私たちは批判には真摯に耳を傾ける
連想ゲームではありませんが、「東京新聞」「空気を読まない」と言えば、世の中では編集局社会部の望月衣塑子記者の名前が浮かぶ人が多いのかもしれません。映画『新聞記者』の原案や菅義偉官房長官に質問で食い下がる姿などで知られ、最近ではフジテレビの記者会見での質問をめぐり、SNS上で批判も受けています。
誰もが情報を発信する力を持ち、今や選挙の結果にも大きな影響を与える「SNS時代」では、新聞と記者の振る舞いは常に人々の目にさらされています。『オールドメディア』と呼ばれるなど、その目線は得てして批判的で、時には『オワコン』(終わったコンテンツ)扱いです。

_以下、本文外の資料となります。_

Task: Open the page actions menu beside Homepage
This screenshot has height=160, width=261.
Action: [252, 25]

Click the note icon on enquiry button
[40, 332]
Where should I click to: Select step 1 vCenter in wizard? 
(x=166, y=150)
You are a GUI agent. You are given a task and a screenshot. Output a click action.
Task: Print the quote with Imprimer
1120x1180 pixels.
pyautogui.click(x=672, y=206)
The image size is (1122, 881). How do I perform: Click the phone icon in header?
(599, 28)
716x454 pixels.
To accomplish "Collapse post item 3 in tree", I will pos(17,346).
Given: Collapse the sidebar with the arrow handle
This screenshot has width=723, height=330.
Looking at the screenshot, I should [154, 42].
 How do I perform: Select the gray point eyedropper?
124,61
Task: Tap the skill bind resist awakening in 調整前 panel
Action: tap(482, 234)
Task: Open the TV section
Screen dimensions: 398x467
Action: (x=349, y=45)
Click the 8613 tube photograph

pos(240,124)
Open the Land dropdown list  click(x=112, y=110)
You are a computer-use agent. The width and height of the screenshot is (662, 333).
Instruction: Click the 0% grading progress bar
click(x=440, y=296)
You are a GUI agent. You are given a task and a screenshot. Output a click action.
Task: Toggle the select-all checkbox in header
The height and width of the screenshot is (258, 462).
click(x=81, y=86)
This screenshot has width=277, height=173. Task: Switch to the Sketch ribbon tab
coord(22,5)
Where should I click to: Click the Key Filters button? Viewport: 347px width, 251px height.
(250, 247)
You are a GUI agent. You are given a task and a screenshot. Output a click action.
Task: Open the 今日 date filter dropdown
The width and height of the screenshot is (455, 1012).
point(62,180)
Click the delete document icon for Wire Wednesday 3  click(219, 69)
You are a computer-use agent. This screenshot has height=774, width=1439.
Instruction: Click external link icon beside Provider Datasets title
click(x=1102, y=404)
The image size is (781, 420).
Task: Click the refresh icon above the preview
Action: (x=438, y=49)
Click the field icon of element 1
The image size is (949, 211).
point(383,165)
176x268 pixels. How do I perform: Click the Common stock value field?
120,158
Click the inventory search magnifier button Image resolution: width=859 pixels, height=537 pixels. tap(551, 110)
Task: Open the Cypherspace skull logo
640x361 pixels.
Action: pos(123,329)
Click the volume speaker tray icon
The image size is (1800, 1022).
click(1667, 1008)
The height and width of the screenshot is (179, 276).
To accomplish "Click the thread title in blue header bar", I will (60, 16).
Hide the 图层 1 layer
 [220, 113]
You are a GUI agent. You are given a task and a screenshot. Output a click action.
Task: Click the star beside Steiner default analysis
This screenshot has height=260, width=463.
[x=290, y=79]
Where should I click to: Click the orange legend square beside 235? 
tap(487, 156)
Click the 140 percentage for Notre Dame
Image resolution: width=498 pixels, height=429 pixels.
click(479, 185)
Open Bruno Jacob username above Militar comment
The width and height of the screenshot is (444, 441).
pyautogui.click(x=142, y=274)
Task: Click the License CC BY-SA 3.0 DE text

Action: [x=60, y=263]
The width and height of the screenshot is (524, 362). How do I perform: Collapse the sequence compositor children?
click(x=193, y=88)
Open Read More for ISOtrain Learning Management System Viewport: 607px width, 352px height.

東京新聞も昨年9月に創刊140周年を迎えており、歳月ではオールドメディアです。批判にも真摯に耳を傾ける必要がありますが、オワコンではありません。
『東京新聞はなぜ、空気を読まないのか』(東京新聞)では私が編集局長だった時代(2011年6月~17年6月)を中心に、新聞の使命を、仕事ぶりを紙面も使って明示することに注力しました。新聞の価値を体系的に説明できていないことが、新聞批判やオワコン扱いにつながっていると感じているからです。
新聞の使命とは
そもそも新聞の使命とは何でしょうか。人々の代弁者として権力を監視し、「本当のこと」を伝えて世に警鐘を鳴らすことです。究極の目的は「かけがえのない命」を守ることであり、ひいては国に二度と戦争をさせないことです。東京新聞が空気を読まない相手は権力であり、空気を読まない理由、読んではいけない理由は、使命を遂行するためです。
記者会見で記者が質問するのも同じことです。読者の代わりに質問し、「本当のこと」を明らかにすることが目的です。質問のやり方は様々ですが、お願い調では相手が隠していることや不都合な情報を引き出すことはできません。質問相手が国家権力である時に、新聞はその使命を最大限発揮したことになります。記者が批判を恐れて権力に質問することをやめたら、その先には暗闇が広がるだけだと思っています。
集団的自衛権の行使を容認した安保法制によって日本は「戦える国」となり、「新しい戦前」と言われる状況下にあります。SNSの負の側面として、憶測に基づく不確かな情報やウソがまかり通っています。時には熱狂も作り出しています。今こそ、信頼できる新聞と記者の出番です。